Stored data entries
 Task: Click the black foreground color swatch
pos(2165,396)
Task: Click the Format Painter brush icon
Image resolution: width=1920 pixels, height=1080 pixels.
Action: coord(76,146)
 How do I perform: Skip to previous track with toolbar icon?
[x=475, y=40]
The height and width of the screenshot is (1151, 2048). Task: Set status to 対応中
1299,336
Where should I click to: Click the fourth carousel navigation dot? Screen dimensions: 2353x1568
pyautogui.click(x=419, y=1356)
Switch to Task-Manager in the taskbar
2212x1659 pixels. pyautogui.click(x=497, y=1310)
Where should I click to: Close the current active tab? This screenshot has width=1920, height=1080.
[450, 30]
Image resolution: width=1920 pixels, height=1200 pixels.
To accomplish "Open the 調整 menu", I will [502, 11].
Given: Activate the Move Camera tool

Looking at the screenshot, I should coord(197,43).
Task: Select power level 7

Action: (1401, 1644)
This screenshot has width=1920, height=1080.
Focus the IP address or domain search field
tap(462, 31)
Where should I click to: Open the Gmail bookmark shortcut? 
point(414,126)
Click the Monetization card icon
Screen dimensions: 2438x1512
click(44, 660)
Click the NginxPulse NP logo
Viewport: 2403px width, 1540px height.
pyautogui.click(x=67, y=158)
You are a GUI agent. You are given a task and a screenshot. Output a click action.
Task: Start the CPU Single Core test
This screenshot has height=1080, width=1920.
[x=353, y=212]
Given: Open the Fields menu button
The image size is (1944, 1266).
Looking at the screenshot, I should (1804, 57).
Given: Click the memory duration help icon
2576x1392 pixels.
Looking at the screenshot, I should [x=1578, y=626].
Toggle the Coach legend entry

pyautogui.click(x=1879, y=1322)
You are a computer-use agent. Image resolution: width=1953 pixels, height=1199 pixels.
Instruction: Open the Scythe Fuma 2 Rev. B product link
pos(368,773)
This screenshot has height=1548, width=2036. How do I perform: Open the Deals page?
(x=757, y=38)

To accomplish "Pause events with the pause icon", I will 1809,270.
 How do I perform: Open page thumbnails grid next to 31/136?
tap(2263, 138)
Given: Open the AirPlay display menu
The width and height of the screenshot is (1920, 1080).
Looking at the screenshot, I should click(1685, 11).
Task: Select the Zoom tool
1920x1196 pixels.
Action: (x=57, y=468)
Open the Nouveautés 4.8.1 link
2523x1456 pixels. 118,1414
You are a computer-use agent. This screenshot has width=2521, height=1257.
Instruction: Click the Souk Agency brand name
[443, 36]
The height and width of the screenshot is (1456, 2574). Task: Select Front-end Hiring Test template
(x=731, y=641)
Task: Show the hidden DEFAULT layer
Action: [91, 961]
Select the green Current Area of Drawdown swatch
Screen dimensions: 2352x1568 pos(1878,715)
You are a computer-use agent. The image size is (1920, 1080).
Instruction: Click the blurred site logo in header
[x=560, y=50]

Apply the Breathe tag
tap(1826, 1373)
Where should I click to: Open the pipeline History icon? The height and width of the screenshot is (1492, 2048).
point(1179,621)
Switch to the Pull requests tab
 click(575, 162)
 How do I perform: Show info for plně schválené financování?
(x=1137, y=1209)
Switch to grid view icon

WHAT NEEDS TO BE DONE –
Of the lines above, copy each that contains "computer".

ANSWER –
You are a computer-use agent. Image resolution: width=1953 pixels, height=1199 pixels.
You are a computer-use agent. This screenshot has width=2521, height=1257.
You are a computer-use agent. The image size is (1920, 1080).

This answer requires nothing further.